Authentication Policies: As announced last year, the Exchange Team is planning to disable Basic Authentication for the EAS, EWS, POP, IMAP, and RPS protocols in the second half of 2021. As a point of clarity, Security Defaults and Authentication Policies are separate, but provide complementary features. We recommend that customers use Authentication Policies to turn off Basic Authentication for a subset of Exchange Online protocols or to gradually turn off Basic Authentication across a large organization. While more details will come in future announcements, as mentioned in April, we plan to begin disabling Basic Authentication in existing tenants with no recorded usage as early as October 2020. We will provide notifications via Message Center posts before we disable Basic Authentication for any tenant.
Client SMTP Submission (SMTP AUTH): While SMTP AUTH Basic Authentication will not be deprecated, the use of Basic Authentication within SMTP AUTH is still considered insecure. There are multiple initiatives for SMTP AUTH that are worth calling out, and administrators should have familiarity with each of these:
- As announced in April, we have additionally disabled SMTP AUTH for all new Office 365 tenants by utilizing the SmtpClientAuthenticationDisabled parameter, and we’ll be expanding this effort over the next several months. If your tenant doesn’t need to use SMTP AUTH at all, this option allows the granularity to disable SMTP Auth for individual users via Set-CASMailbox or Set-TranportConfig for tenants. Read more here.
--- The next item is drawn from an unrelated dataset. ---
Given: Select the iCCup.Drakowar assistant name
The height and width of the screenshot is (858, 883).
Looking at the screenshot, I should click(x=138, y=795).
- For customers that still require SMTP AUTH, we’ve got you covered, with new options for implementing OAuth 2.0 for client applications. After updating your SMTP AUTH clients, please make sure you block legacy authentication methods via one of the following:
- Security Defaults (which as mentioned covers all protocols including SMTP AUTH) if enabled will block Basic Authentication access to SMTP AUTH for all end users within a tenant. Security Defaults is being rolled out as default for all new tenants and is the recommended action if it works for your organization.
- Authentication Policies, either via PowerShell or the new UI announced here today, can also block Basic Authentication access to SMTP AUTH for all or groups of users.
Exchange Online PowerShell: As we announced recently, Exchange Online PowerShell V2 module is now fully released and this is what you should use to connect using Modern Authentication. We have also recently announced the preview program which will allow you to run PowerShell scripts with Modern Authentication (using certificates).